Upon executing this command, you’ll see something like this.

Screenshot of terminal with output of Git clone command including cloning into 'terra docker'... Remote: enumerating objects: 42. Done. Remote: Counting objects: 100% (42/42)

Now, you should have our entire collection of Docker base images on your local machine in a new directory called terra-docker. Inside this directory, you should see a folder terra-jupyter-r. This is the image we will modify in this tutorial.

Step 2. Modify a Docker file to meet your needs

The next step is to modify one of the base Docker files to include an additional package (edgeR).

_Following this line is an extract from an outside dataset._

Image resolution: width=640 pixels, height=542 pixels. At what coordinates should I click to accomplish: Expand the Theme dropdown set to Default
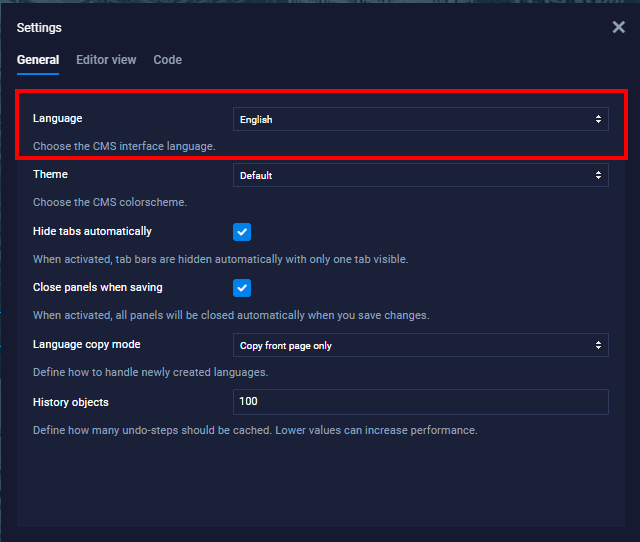pos(420,175)
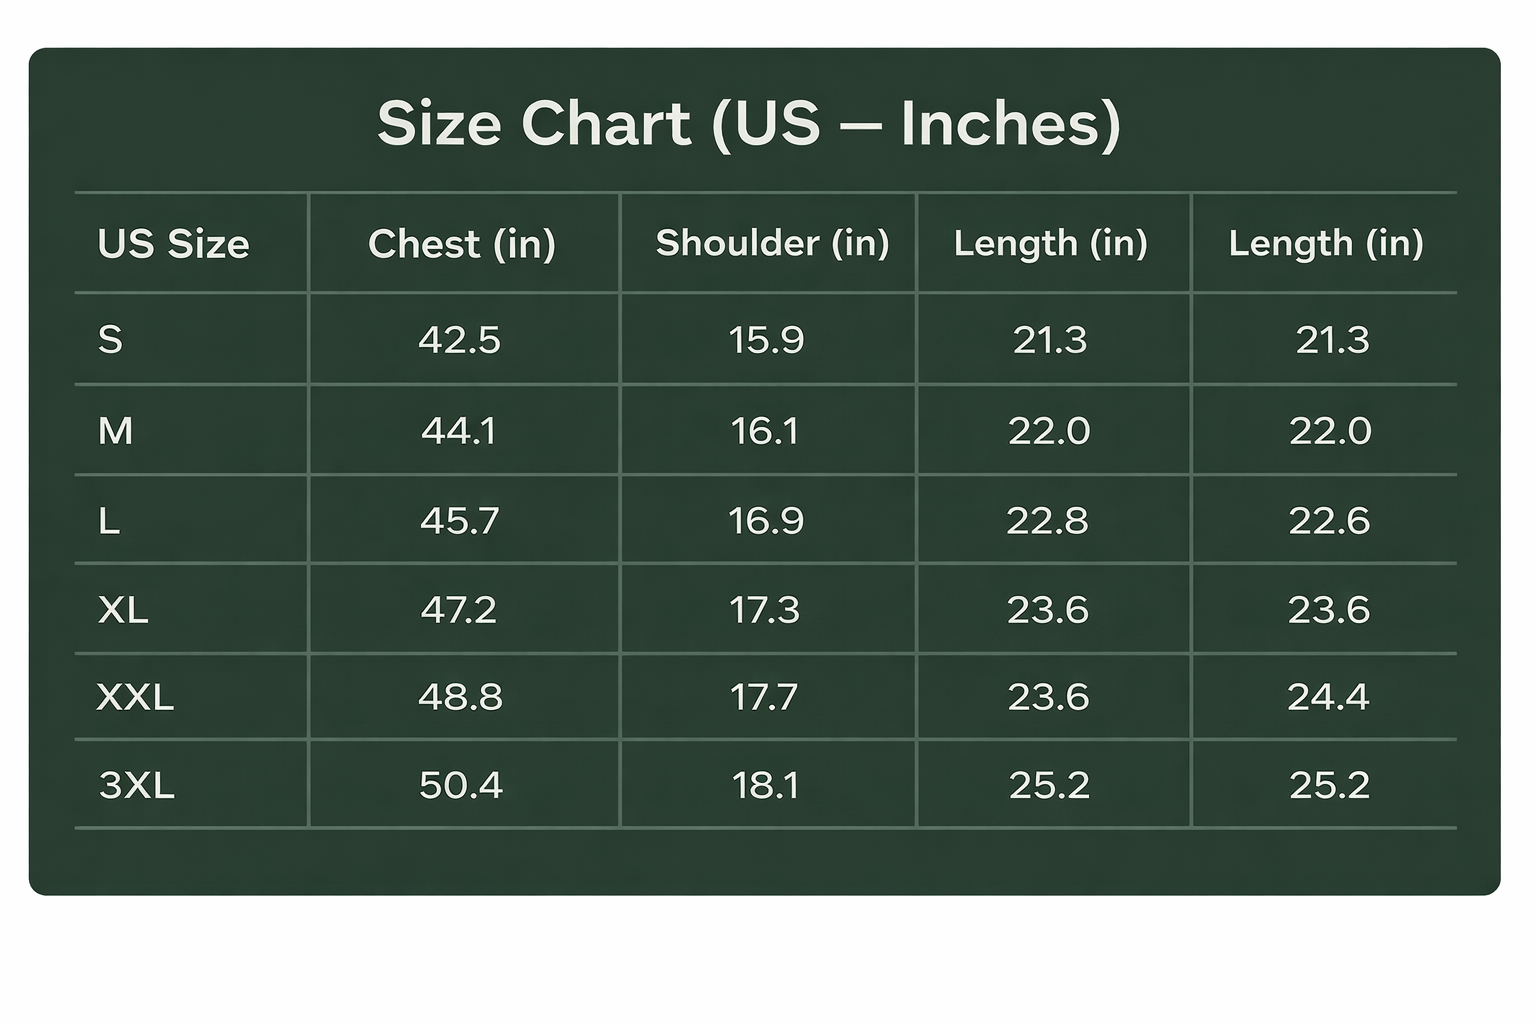The image size is (1536, 1024).
Task: Select the 24.4 length value for XXL
Action: click(1328, 697)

2.1. Find the folder terra-jupyter-r (by typing in “terra-jupyter-r” in your Finder search bar) and open the Docker file (conveniently called Dockerfile) in your favorite text editor.

ScreenShot of finder window showing Dockerfile in the terra-jupyter-r directory with the option to open with sublime selected.

If you scroll through this file, at the bottom, you should see a list of R packages, mostly installed with BiocManager. This is where you will add a new package to create your custom Docker image.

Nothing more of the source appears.